The Organization Studies (OS) & SAGE Student Paper Impact Award is awarded annually to reward papers (from post graduate students or based on a dissertation) that have generated considerable societal impact. The award grants $1,000 to research that generated beneficial, demonstrable, material, and substantive effects on the wider society and the environment with the ultimate goal of creating a better world.
The paper by Lukas Falcke (KIN Center for Digital Innovation, Vrije Universiteit), Ann-Kristin Zobel (Institute of Management & Strategy, University of St. Gallen) and Stephen D. Comello (Stanford Graduate School of Business) focuses on the GC of climate change that requires a transformation of the electricity sector. The researchers investigate collaborative pilot projects between 10 international electric utilities and 57 clean-tech startups. In these pilots, incumbents (established companies) and new entrants (startups) introduce low-carbon value propositions through novel technological interfaces and strategic relations.
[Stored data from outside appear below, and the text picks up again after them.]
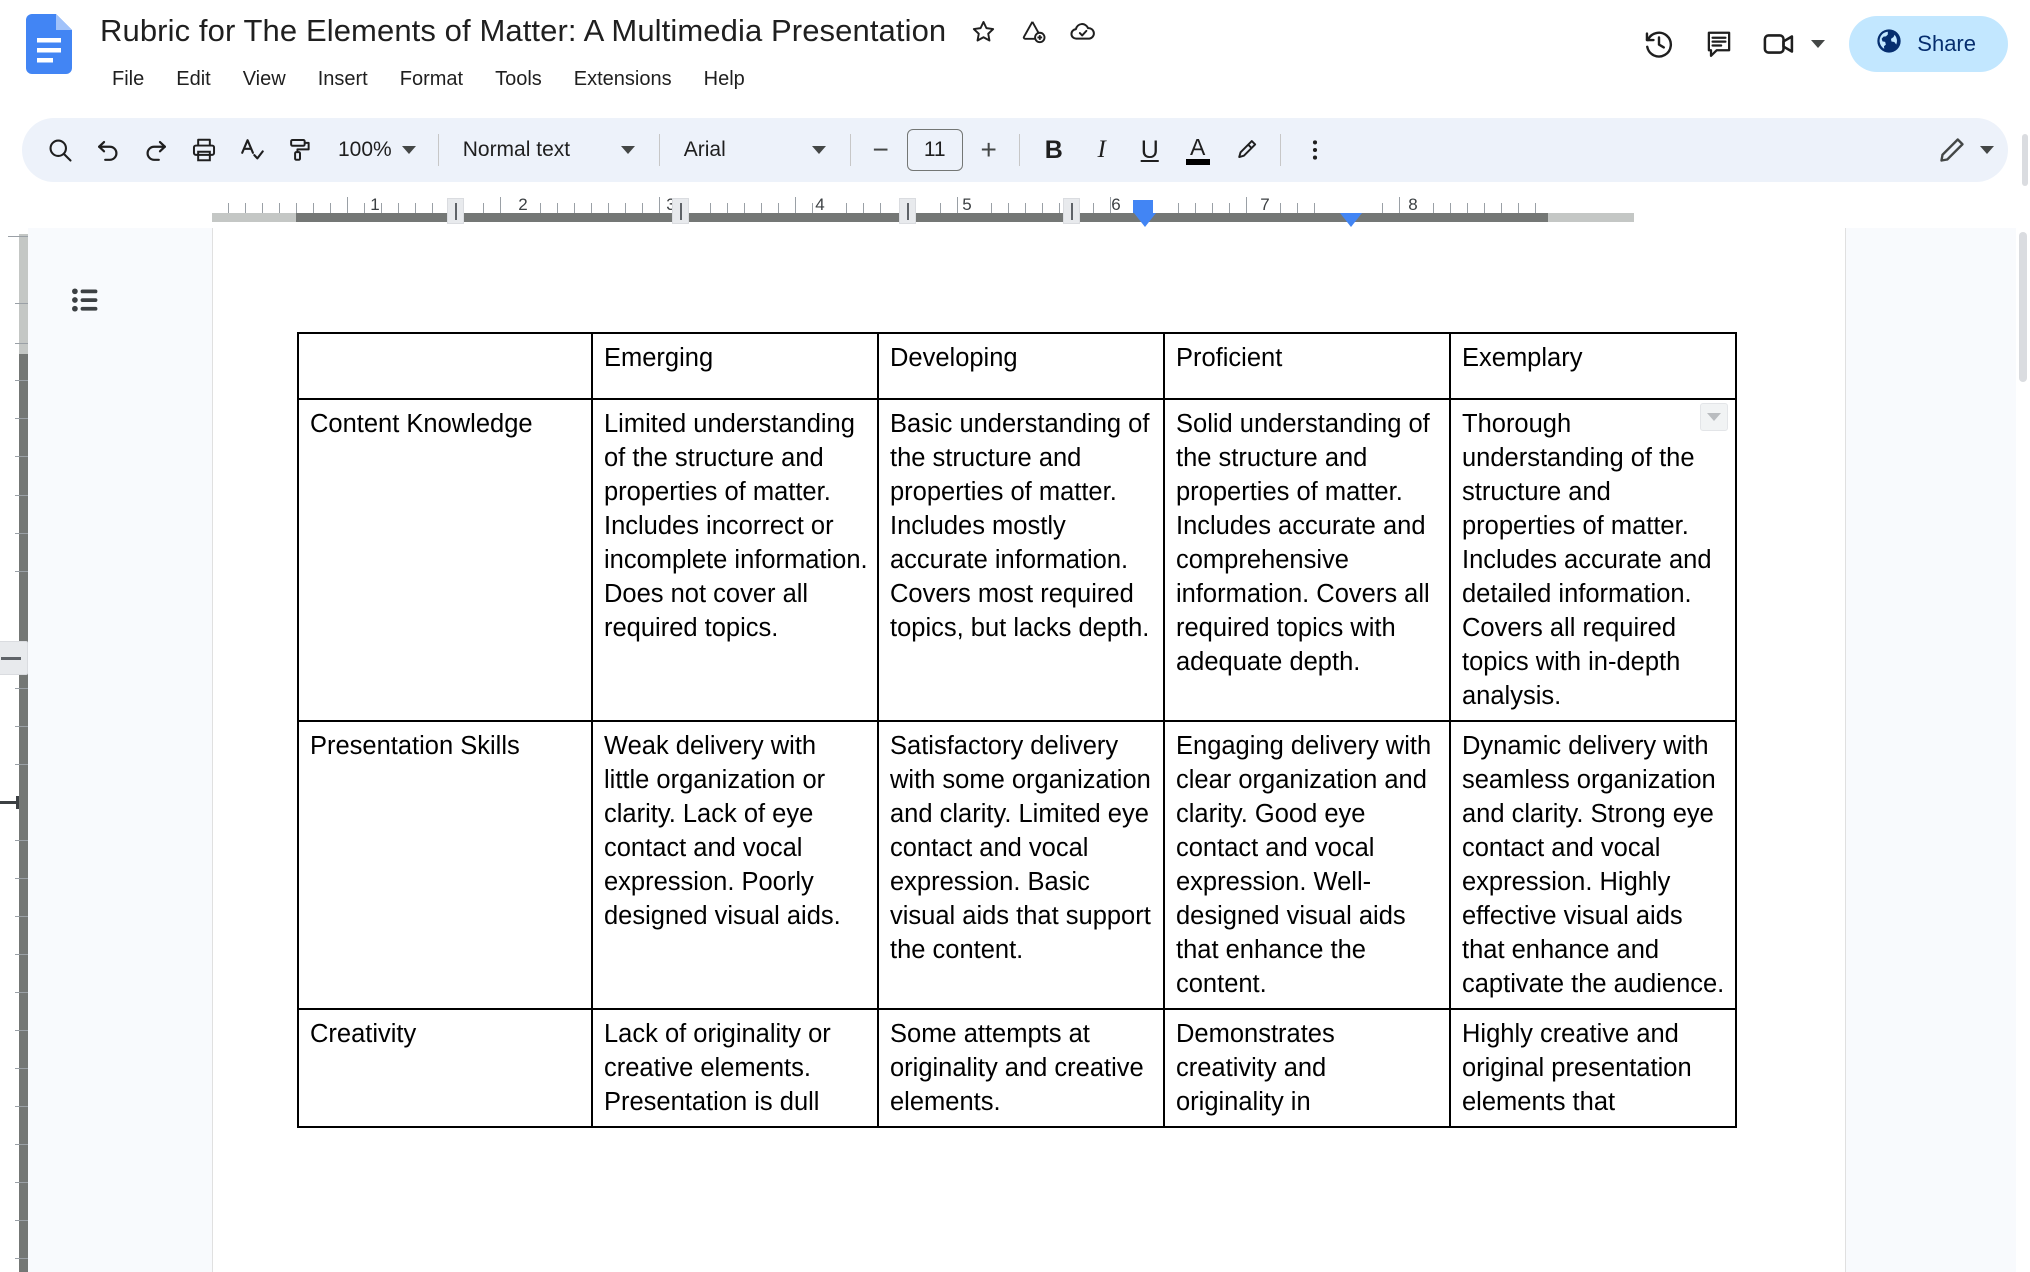 The height and width of the screenshot is (1272, 2030). Describe the element at coordinates (518, 80) in the screenshot. I see `menu-item-tools: Tools` at that location.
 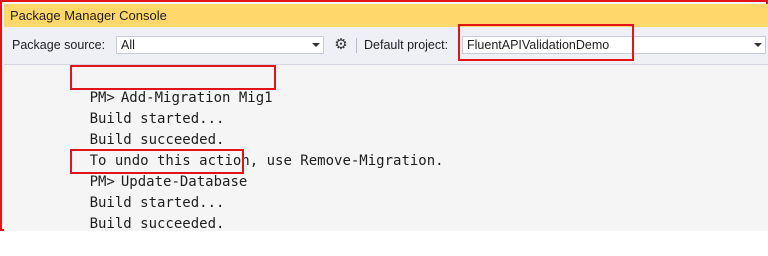 I want to click on console-output-text: Build succeeded., so click(x=157, y=224).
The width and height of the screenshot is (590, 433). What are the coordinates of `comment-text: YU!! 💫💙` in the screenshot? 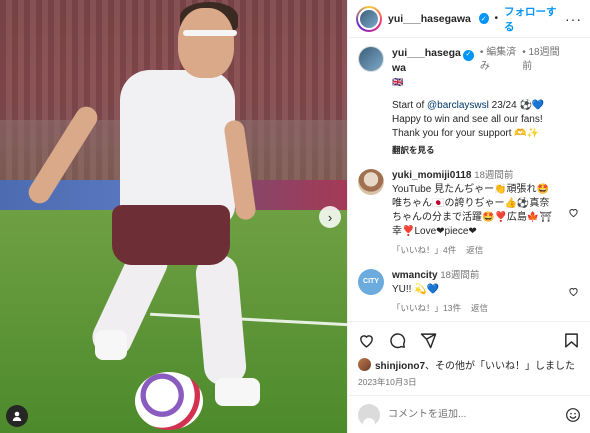 It's located at (416, 289).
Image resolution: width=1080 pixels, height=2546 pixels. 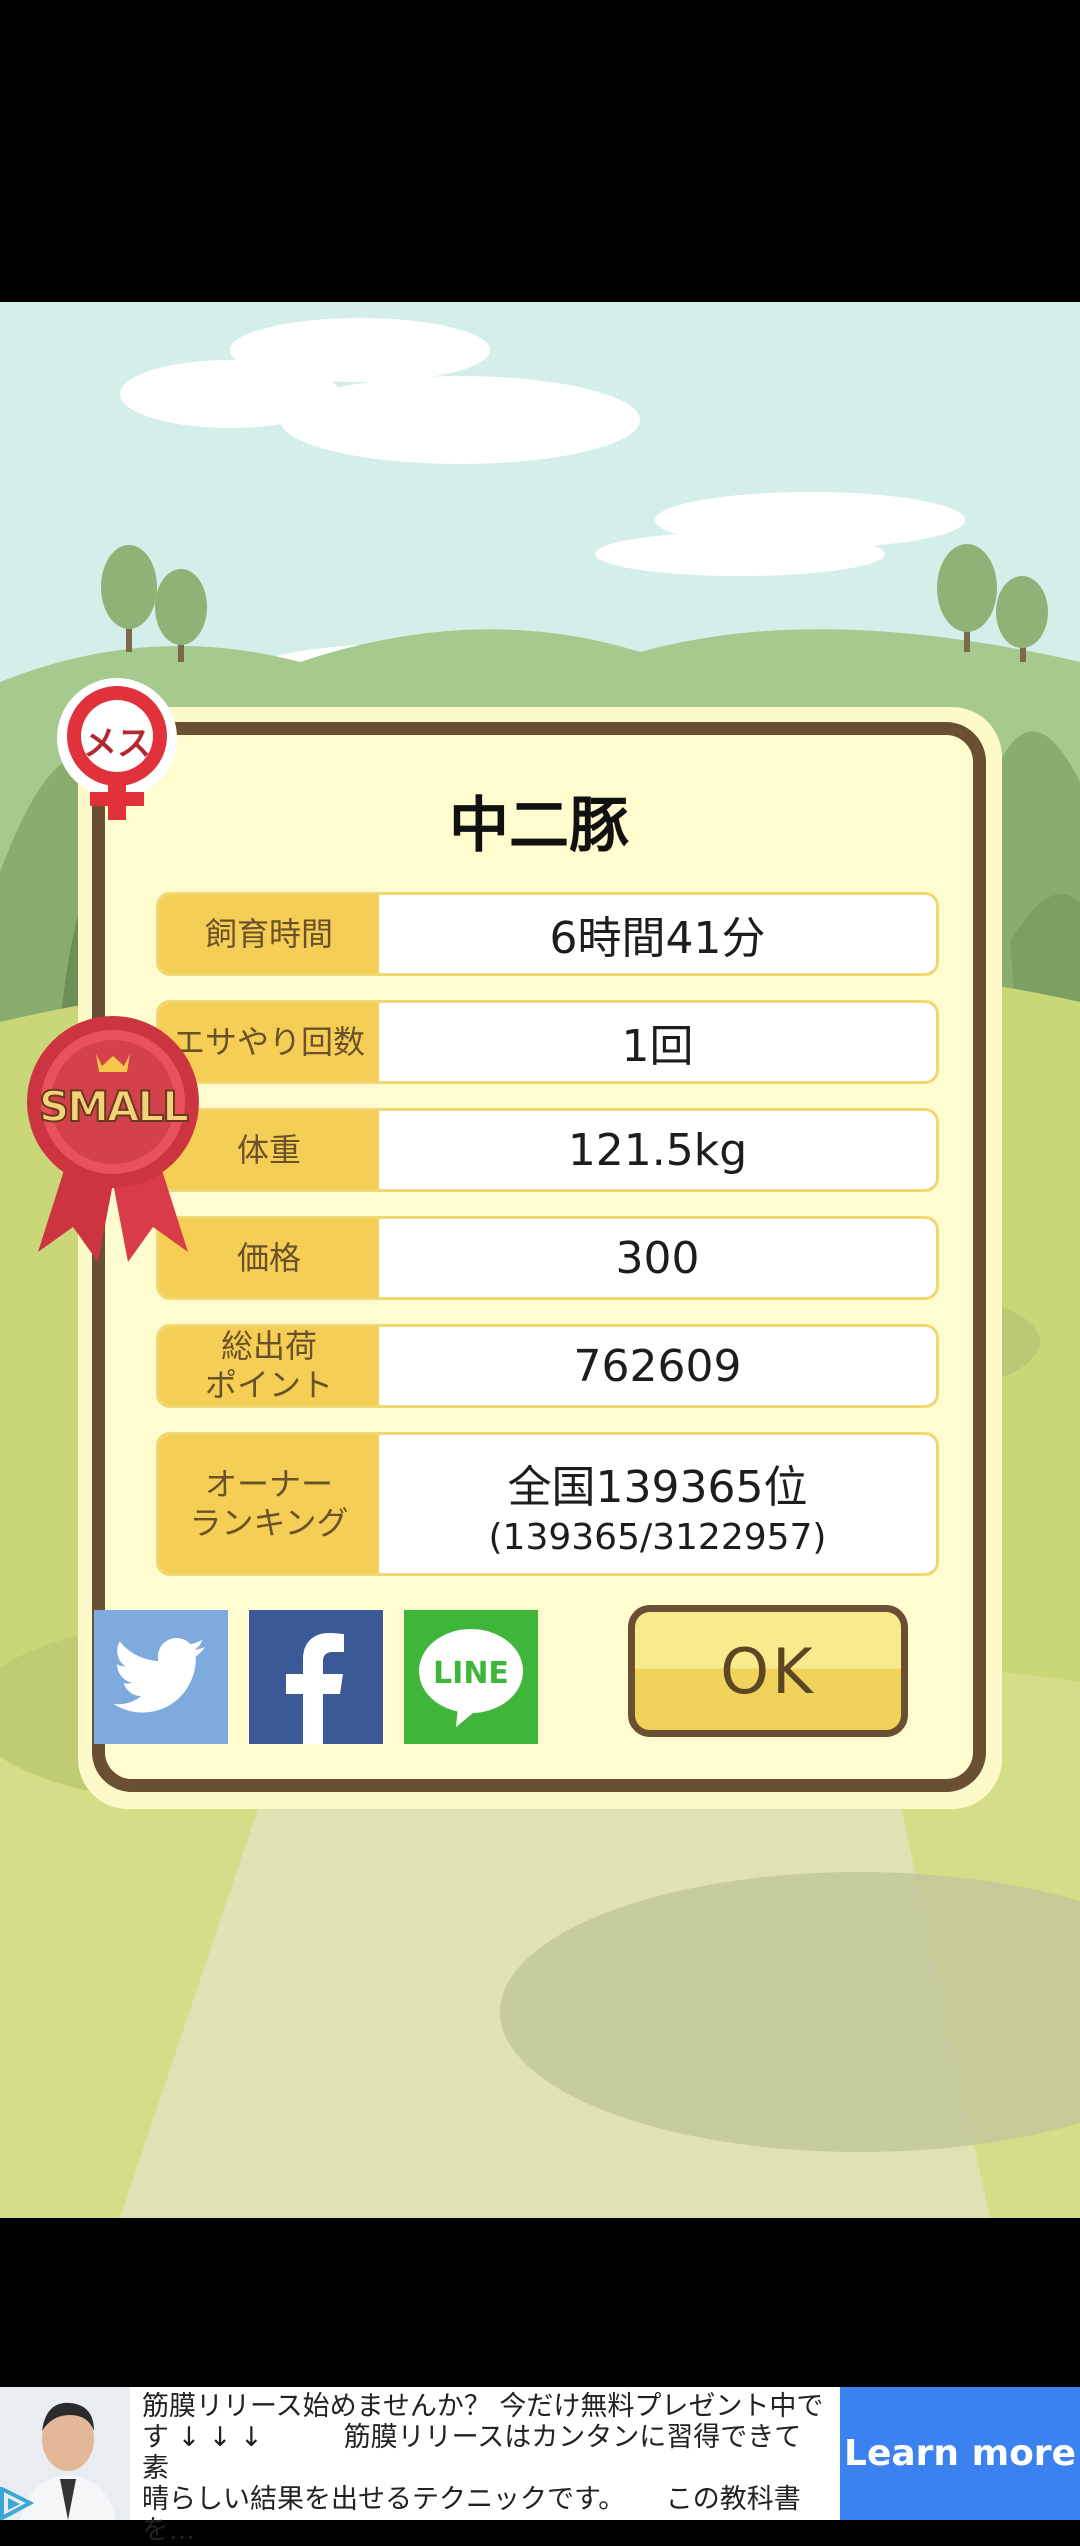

The study identifies three configurations of ecosystem realignment — the collaborative process to transform the existing industry structure — with high climate impact:
- Incumbent-led digital platform realignment: This strategy involves established companies creating new digital platforms that enable other companies to join and utilize them. By leveraging digital technology and infrastructure, these platforms enhance resource efficiency and contribute to climate impact.
- Device complementor and customer-enabling realignment: In this strategy, new companies develop devices that work in conjunction with existing technologies, allowing customers to interact with the infrastructure more efficiently. By improving resilience and flexibility, this realignment generates climate impact.
- New orchestrator realignment: This strategy involves disruptive new entrants introducing digital platforms that facilitate customer connections. By enabling resource and information sharing, this realignment leads to climate impact.
The study helps understand how firms can address the complexities and uncertainties of GCs — critical unsolved problems with broad societal implications — and offers practical guidance for managers of incumbents, startups, and policymakers.